The average velocity during the fall can be calculated using the formula:
[tex]\[ \text{Average Velocity} = \frac{\text{Change in Displacement}}{\text{Total Time}} \][/tex]
Here, the initial height is [tex]\( 73 \)[/tex] feet, and the final height when the ball hits the ground is [tex]\( 0 \)[/tex] feet. The total time of fall is [tex]\( 2.136 \)[/tex] seconds.
Change in displacement:
[tex]\[ \Delta s = \text{Final Height} - \text{Initial Height} \][/tex]

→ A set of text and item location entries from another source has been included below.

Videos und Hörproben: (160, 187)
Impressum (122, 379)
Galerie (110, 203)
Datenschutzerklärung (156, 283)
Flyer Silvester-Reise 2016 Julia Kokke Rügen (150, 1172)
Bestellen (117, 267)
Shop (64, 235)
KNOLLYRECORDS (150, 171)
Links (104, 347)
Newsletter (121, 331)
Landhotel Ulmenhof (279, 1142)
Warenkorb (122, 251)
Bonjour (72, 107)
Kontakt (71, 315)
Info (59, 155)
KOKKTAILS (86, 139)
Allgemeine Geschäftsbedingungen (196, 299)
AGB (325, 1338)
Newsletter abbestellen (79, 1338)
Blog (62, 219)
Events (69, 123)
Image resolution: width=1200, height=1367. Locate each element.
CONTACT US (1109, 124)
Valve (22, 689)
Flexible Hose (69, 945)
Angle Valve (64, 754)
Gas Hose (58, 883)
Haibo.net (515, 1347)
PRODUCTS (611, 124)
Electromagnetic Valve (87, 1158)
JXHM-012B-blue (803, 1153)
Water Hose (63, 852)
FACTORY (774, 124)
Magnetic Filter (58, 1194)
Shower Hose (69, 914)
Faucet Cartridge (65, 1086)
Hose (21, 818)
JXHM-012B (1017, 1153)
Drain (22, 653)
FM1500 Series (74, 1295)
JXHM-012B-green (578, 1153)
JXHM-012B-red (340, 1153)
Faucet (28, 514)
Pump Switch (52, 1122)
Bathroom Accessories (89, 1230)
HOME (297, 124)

[tex]\[ \Delta s = 0 - 73 \][/tex]
[tex]\[ \Delta s = -73 \text{ feet} \][/tex]
So, the average velocity is:
[tex]\[ \text{Average Velocity} = \frac{-73 \text{ feet}}{2.136 \text{ seconds}} \][/tex]
[tex]\[ \text{Average Velocity} \approx -4\sqrt{73} \approx -34.28 \text{ feet per second} \][/tex]
Thus, the average velocity during the ball's fall is approximately [tex]\( -4\sqrt{73} \text{ feet per second} \)[/tex].
To summarize:
(a) The ball hits the ground at [tex]\( \approx 2.136 \)[/tex] seconds.
(b) The instantaneous velocity when it hits the ground is [tex]\( \approx -68.352 \)[/tex] feet per second.
(c) The average velocity during the fall is [tex]\( \approx -4\sqrt{73} \text{ feet per second} \)[/tex].